**Written task 1:** List every name that the code in the Gemma fine-tuning text imports from transformers.
**Written task 2:** Extract a portion of the Gemma fine-tuning text verbatim. Begin at the words "Before we begin" and stop after "weight only quantization.".
=== Provided passage ===
In the following example, we will leverage QLoRA, from Dettmers et al., in order to quantize the base model in 4-bit precision for a more memory efficient fine-tuning protocol. The model can be loaded with QLoRA by first installing the bitsandbytes
library on your environment, and then passing a BitsAndBytesConfig
object to from_pretrained
when loading the model.
Before we begin
In order to access Gemma model artifacts, users are required to accept the consent form. Now let’s get started with the implementation.
Learning to quote
Assuming that you have submitted the consent form, you can access the model artifacts from the Hugging Face Hub.
We start by downloading the model and the tokenizer. We also include a BitsAndBytesConfig
for weight only quantization.
import torch
from transformers import AutoTokenizer, AutoModelForCausalLM, BitsAndBytesConfig
model_id = "google/gemma-2b"
=== Stored data ===
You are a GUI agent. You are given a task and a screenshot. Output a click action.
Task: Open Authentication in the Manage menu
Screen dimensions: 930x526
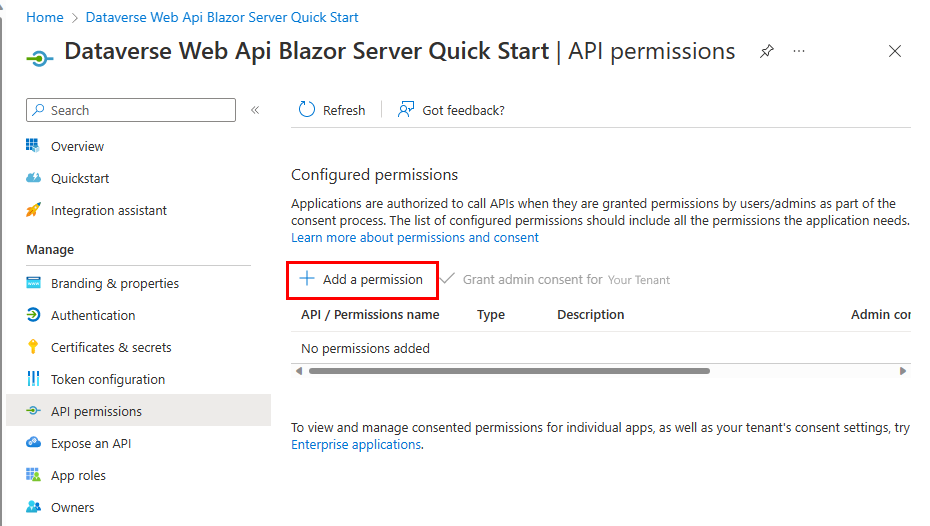(x=93, y=315)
===
**Task answer 1:** AutoTokenizer, AutoModelForCausalLM, BitsAndBytesConfig

**Task answer 2:**
Before we begin
In order to access Gemma model artifacts, users are required to accept the consent form. Now let’s get started with the implementation.
Learning to quote
Assuming that you have submitted the consent form, you can access the model artifacts from the Hugging Face Hub.
We start by downloading the model and the tokenizer. We also include a BitsAndBytesConfig
for weight only quantization.